Rapidly determining the biological effect of perturbing a site within a potential drug target could guide drug discovery efforts, but it remains challenging. Here, we describe a facile target validation approach that exploits monobodies, small synthetic binding proteins that can be fully functionally expressed in cells. We developed a potent and selective monobody to WDR5, a core component of the mixed lineage leukemia (MLL) methyltransferase complex. The monobody bound to the MLL interaction site of WDR5, the same binding site for small-molecule inhibitors whose efficacy has been demonstrated in cells but not in animals. As a genetically encoded reagent, the monobody inhibited proliferation of an MLL-AF9 cell line in vitro, suppressed its leukemogenesis and conferred a survival benefit in an in vivo mouse leukemia model. The capacity of this approach to readily bridge biochemical, structural, cellular characterization and tests in animal models may accelerate discovery and validation of druggable sites.

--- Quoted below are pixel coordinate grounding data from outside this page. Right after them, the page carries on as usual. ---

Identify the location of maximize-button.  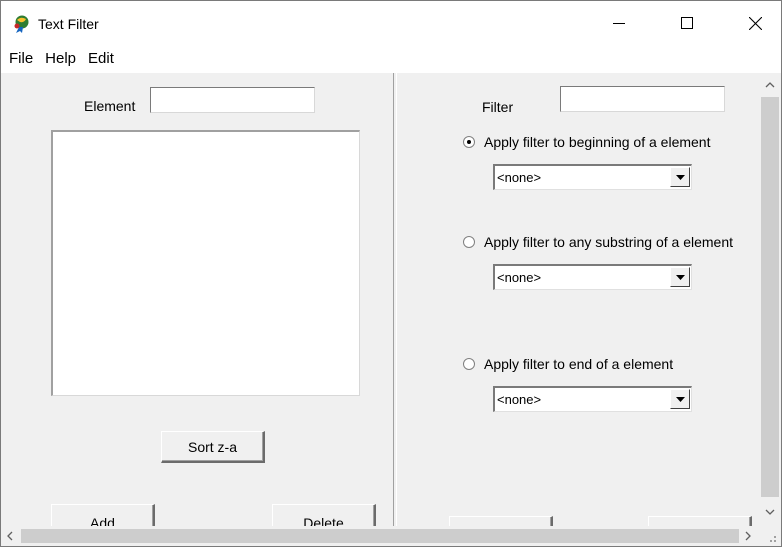
(687, 23).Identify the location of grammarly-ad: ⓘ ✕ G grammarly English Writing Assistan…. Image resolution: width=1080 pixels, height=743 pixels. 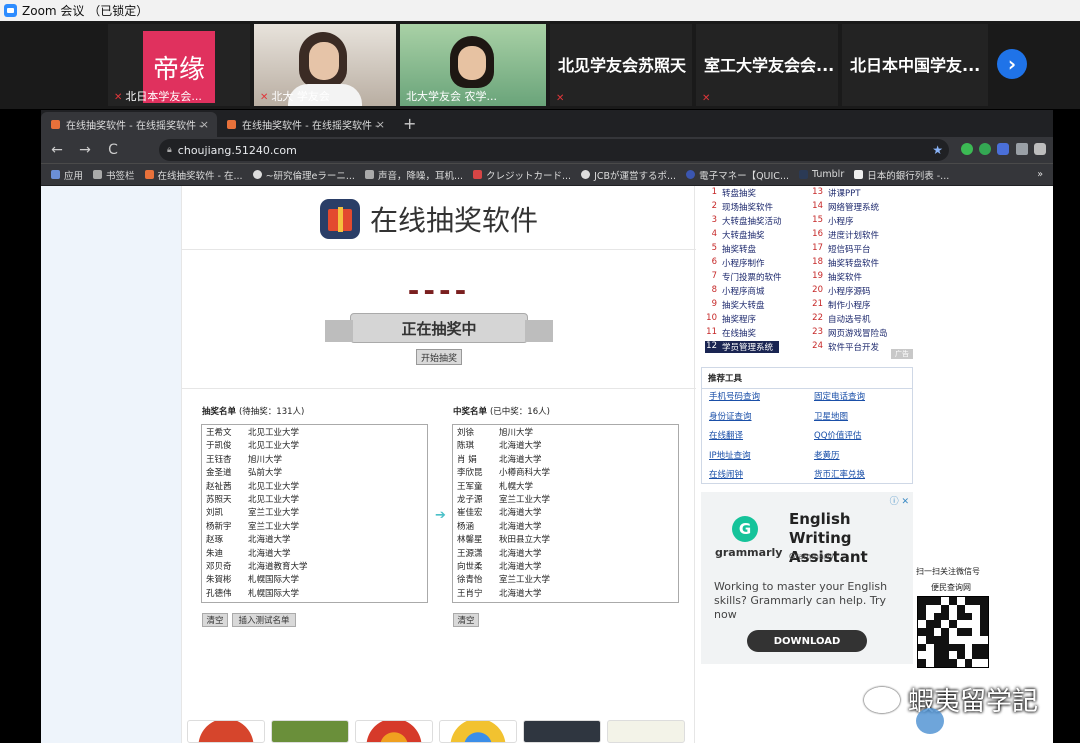
(807, 578).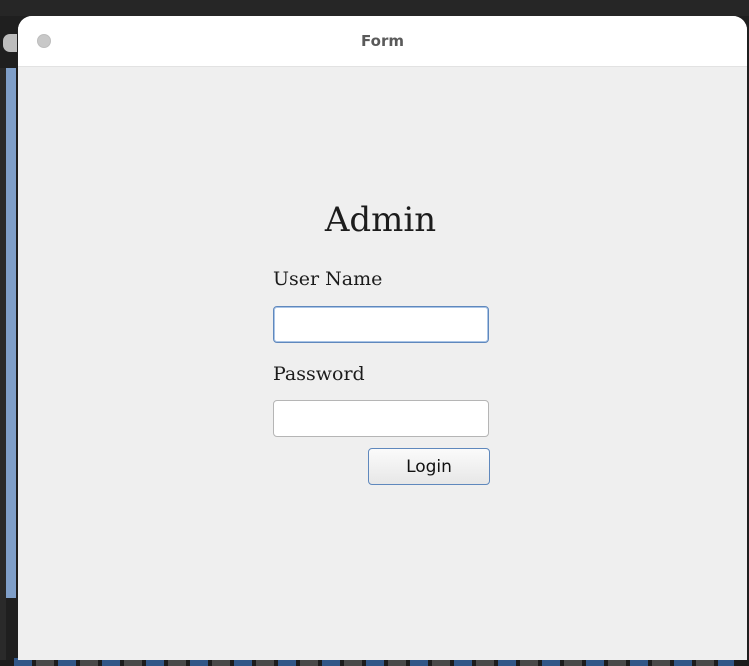 The width and height of the screenshot is (749, 666). I want to click on window-title: Form, so click(382, 41).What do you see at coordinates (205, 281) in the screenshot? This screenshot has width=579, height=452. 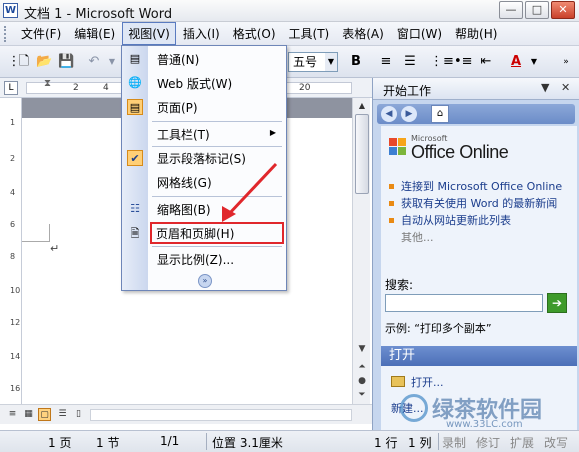 I see `expand-menu-icon: »` at bounding box center [205, 281].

快速确定扰动潜在药物靶标内某个部位的生物学效应可以指导药物发现工作，但仍具有挑战性。在这里，我们描述了一种简便的靶标验证方法，该方法利用了单克隆抗体，即可以在细胞中完全功能表达的小型合成结合蛋白。我们为WDR5（混合谱系白血病（MLL）甲基转移酶复合物的核心成分）开发了一种有效且选择性的单体。单体与WDR5的MLL相互作用位点结合，小分子抑制剂的结合位点与WDR5的作用相同，小分子抑制剂的作用已在细胞中证实，但在动物中未证实。作为遗传编码试剂，该单体在体外可抑制MLL-AF9细胞系的增殖，抑制其白血病发生并在体内小鼠白血病模型中具有生存优势。